◆ Exercise
Update the records from the start through the line containing "days-slider-max-handle is located", replacing "Find the location of" with "Locate" and leaving everything else unchanged.

[Collected data entries]
+ + + + + + +
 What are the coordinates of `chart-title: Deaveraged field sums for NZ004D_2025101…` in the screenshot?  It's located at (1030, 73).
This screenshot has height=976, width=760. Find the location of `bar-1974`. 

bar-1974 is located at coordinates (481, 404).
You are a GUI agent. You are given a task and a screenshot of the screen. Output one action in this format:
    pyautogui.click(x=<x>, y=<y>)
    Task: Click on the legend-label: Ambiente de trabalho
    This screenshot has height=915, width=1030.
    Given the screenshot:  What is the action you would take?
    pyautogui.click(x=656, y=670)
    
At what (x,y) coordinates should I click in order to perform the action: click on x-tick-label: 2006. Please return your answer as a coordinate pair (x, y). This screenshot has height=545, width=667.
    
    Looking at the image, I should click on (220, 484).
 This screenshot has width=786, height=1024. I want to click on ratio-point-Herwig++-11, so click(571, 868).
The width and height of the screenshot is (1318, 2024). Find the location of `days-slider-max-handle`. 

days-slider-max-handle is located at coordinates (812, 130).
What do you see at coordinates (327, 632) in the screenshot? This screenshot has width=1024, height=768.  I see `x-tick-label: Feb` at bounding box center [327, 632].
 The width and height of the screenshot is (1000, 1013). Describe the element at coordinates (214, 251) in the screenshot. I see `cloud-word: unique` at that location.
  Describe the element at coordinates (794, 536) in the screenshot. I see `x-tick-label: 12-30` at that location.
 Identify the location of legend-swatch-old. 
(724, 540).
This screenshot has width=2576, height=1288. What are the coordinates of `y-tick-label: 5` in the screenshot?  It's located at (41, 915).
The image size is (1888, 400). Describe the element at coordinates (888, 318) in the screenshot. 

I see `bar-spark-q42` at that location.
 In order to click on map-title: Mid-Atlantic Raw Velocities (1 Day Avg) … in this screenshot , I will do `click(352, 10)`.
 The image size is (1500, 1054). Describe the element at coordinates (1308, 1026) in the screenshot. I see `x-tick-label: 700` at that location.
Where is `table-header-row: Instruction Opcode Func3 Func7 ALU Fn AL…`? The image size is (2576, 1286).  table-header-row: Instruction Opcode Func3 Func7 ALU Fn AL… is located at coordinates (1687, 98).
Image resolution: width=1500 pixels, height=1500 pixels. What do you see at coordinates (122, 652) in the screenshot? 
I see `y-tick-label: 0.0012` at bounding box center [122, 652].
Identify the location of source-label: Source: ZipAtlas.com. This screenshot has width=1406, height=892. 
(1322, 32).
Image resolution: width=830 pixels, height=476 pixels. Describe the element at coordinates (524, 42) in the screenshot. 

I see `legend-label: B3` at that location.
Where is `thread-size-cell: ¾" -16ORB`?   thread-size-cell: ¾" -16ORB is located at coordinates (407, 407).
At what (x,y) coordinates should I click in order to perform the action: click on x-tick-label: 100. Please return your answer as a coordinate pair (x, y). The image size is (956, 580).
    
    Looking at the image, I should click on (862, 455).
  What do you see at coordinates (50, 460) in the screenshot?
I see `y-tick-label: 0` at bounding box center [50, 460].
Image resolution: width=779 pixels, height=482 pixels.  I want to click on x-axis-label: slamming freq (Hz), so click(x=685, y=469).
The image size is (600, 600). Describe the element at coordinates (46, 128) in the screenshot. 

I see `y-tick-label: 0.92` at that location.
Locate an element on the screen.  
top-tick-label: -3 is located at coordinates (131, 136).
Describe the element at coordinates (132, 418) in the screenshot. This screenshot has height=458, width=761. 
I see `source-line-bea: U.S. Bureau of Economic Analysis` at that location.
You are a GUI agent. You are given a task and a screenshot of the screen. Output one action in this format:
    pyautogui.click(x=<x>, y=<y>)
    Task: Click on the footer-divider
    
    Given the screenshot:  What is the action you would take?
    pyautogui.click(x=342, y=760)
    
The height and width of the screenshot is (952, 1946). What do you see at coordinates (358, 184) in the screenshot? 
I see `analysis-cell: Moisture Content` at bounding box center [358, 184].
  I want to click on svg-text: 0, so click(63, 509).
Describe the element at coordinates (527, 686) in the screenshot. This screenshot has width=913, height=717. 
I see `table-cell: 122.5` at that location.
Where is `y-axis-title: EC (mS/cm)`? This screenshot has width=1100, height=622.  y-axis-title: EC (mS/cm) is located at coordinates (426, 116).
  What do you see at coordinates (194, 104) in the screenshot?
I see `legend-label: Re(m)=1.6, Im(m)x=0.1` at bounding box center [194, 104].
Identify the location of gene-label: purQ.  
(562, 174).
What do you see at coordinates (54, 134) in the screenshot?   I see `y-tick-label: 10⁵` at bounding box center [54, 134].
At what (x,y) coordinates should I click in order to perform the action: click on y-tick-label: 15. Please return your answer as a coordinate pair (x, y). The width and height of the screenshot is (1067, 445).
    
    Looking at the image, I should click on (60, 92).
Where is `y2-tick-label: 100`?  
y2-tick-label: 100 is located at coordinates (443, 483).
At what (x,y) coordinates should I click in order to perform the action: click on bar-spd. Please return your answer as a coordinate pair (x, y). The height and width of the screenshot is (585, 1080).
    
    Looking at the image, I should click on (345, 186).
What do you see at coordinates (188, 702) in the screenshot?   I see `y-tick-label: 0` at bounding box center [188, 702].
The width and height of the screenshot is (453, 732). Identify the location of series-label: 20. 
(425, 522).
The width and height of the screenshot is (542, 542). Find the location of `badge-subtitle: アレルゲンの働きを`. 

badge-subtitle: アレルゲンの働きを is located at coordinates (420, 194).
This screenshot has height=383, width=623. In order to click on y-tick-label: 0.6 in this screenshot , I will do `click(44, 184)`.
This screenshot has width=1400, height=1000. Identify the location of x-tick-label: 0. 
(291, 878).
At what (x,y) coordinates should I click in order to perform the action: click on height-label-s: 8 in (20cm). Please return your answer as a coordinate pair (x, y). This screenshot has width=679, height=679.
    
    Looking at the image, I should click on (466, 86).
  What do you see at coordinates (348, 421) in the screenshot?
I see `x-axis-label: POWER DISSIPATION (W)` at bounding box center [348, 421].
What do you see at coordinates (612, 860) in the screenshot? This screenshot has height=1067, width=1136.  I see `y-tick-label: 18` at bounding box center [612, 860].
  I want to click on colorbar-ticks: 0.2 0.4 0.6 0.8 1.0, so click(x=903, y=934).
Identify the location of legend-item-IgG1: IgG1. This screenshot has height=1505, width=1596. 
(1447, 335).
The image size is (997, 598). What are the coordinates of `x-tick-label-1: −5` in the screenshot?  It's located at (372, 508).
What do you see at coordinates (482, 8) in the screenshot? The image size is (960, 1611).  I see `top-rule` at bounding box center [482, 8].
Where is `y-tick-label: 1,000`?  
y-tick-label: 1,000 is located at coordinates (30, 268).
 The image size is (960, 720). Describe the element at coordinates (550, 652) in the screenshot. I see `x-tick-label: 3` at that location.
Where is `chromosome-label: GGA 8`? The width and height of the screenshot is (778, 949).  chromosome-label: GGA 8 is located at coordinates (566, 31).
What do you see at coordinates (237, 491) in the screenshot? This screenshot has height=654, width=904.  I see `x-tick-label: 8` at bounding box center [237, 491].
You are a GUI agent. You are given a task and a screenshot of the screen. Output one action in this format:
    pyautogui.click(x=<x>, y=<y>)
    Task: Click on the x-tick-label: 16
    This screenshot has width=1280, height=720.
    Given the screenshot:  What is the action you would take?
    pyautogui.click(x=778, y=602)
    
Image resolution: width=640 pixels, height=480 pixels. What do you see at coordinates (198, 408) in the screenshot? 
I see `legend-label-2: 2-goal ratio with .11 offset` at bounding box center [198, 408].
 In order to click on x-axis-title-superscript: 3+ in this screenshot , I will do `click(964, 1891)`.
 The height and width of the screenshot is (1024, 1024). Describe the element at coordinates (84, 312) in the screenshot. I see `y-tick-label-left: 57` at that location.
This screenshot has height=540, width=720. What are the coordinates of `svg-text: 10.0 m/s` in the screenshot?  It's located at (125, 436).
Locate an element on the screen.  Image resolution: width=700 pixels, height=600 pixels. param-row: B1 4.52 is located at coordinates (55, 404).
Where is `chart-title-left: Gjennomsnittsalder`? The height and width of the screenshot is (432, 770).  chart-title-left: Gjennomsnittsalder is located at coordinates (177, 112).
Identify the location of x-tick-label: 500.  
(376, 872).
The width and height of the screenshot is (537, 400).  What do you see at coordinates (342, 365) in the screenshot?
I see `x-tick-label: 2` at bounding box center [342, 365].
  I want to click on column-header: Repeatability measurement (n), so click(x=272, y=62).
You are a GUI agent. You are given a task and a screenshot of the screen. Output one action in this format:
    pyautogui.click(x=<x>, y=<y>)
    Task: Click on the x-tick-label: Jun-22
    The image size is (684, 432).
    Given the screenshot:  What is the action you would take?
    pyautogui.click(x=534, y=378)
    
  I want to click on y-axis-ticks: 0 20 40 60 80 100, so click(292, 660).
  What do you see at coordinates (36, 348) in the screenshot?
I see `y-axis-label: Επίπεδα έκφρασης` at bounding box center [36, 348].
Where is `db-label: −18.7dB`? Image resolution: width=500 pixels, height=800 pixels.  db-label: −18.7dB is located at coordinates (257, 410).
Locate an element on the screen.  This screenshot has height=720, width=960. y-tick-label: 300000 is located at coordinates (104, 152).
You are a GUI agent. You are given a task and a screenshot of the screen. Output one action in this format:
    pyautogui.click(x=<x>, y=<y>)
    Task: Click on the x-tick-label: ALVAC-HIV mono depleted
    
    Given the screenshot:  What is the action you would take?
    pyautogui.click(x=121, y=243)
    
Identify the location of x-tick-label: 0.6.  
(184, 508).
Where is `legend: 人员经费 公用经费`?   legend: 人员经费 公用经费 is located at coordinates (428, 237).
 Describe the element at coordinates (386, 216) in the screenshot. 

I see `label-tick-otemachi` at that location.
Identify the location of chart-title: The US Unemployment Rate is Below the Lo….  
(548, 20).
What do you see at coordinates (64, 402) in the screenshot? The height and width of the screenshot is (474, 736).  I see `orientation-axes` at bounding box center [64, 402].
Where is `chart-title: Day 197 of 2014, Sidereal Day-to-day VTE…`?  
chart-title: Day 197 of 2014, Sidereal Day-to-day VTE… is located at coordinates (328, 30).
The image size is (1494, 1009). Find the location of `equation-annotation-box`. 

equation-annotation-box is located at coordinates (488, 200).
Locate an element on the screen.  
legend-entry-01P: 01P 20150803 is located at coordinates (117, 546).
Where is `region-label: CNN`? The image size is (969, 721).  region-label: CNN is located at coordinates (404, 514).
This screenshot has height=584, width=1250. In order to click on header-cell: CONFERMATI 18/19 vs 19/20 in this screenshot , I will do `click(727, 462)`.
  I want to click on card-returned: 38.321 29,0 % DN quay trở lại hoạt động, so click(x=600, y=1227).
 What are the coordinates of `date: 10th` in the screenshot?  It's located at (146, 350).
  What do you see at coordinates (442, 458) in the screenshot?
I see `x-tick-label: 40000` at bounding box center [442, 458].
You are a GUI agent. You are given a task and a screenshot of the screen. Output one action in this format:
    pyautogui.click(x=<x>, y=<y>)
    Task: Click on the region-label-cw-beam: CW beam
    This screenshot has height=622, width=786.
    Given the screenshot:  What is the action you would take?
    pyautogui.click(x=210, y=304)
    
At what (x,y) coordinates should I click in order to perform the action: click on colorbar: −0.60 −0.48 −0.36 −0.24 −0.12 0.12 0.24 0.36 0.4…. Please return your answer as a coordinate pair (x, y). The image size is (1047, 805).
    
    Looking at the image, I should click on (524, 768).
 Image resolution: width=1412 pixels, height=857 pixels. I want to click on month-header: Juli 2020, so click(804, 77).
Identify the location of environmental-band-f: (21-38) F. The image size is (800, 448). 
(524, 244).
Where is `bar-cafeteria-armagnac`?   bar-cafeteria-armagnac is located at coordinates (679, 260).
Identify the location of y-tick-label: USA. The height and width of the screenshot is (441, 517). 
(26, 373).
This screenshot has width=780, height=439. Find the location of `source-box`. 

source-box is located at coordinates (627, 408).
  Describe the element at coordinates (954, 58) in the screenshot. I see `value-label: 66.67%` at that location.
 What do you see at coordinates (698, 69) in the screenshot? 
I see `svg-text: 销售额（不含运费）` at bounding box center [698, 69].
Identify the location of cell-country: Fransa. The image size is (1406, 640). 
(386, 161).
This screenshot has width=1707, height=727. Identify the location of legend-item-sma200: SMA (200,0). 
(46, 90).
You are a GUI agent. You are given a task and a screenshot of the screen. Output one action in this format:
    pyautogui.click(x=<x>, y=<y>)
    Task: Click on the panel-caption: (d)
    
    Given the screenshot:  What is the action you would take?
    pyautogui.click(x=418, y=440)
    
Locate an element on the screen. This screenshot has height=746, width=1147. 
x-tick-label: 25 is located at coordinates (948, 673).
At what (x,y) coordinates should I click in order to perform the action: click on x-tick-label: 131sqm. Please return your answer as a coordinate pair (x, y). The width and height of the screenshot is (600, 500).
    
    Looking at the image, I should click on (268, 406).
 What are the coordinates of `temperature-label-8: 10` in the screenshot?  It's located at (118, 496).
+ + + + + + +
◆ Answer to this problem
 What are the coordinates of `chart-title: Deaveraged field sums for NZ004D_2025101…` in the screenshot?  It's located at (1030, 73).
This screenshot has height=976, width=760. Locate `bar-1974`. 

bar-1974 is located at coordinates (481, 404).
You are a GUI agent. You are given a task and a screenshot of the screen. Output one action in this format:
    pyautogui.click(x=<x>, y=<y>)
    Task: Click on the legend-label: Ambiente de trabalho
    This screenshot has height=915, width=1030.
    Given the screenshot:  What is the action you would take?
    pyautogui.click(x=656, y=670)
    
At what (x,y) coordinates should I click in order to perform the action: click on x-tick-label: 2006. Please return your answer as a coordinate pair (x, y). This screenshot has height=545, width=667.
    
    Looking at the image, I should click on (220, 484).
 This screenshot has width=786, height=1024. I want to click on ratio-point-Herwig++-11, so click(571, 868).
The width and height of the screenshot is (1318, 2024). Locate `days-slider-max-handle`. 

days-slider-max-handle is located at coordinates (812, 130).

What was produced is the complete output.